/**
* @file ngram_read_bin.c
*
*
* @brief バイナリ形式のN-gramファイルを読み込む
*
* バイナリ形式では 2-gram と逆向き 3-gram が1つのファイルに
* 収められています.バイナリ形式はJuilus独自形式のみをサポートしており,
* 他のバイナリ形式と互換性はありませんので注意して下さい.
*
* rev.3.5 より,バイナリN-gramのファイル形式の一部が変更されました.

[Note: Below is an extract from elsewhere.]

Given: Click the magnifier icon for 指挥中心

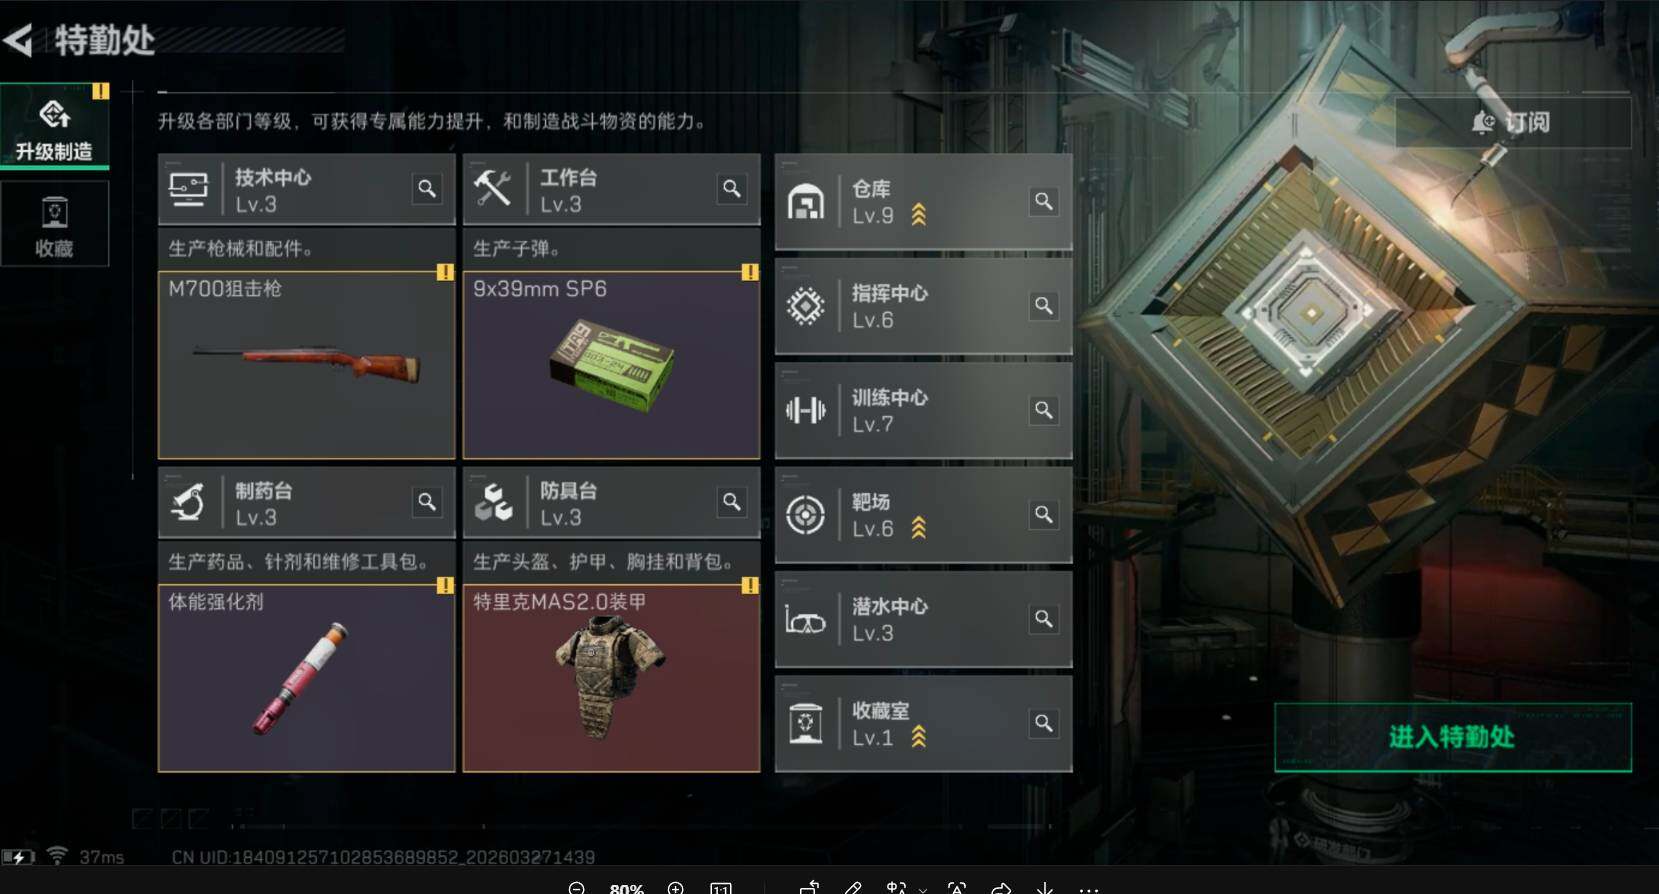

* バイトオーダーが Big endian 固定からマシン依存に変更され(ヘッダに
* 変換時の条件を記述), またインデックスの 24bit 化
* および 2-gram のバックオフデータの圧縮も行われました.
* これにより,3.5 以降の mkbingram で生成したバイナリN-gramは,
* 3.4.2以前の Julius では使えませんので注意してください.
* (ヘッダチェックでエラーとなる)
*
* なお 3.5 以降の Julius では従来のモデルも問題なく読める.この場合,
* インデックスの 24bit 化とバックオフの圧縮はモデル読み込み時に
* その都度行われる.またバイトオーダーはヘッダを見て適宜変換するので,
* 異なるバイトオーダーのマシンで生成した
* バイナリN-gramでも問題なく読める.もちろん従来のモデルもそのまま
* 読み込める.
*
*
*
*
* @brief Read binary foramt N-gram file
*
* In binary format, both 2-gram and reverse 3-gram are stored
* together in one file. This binary format is not
* compatible with other binary format of language model.
*
* From 3.5, internal format of binary N-gram has changed for using
* machine-dependent natural byte order (previously fixed to big endian),
* 24bit index and 2-gram backoff compression. So, binary N-gram
* generated by mkbingram of 3.5 and later will not work on 3.4.2 and
* earlier versions.
*
* There is full upward- and cross-machine compatibility in 3.5. Old
* binary N-gram files still can be read directly, in which case the conversion
* to 24bit index will performed just after model has been read.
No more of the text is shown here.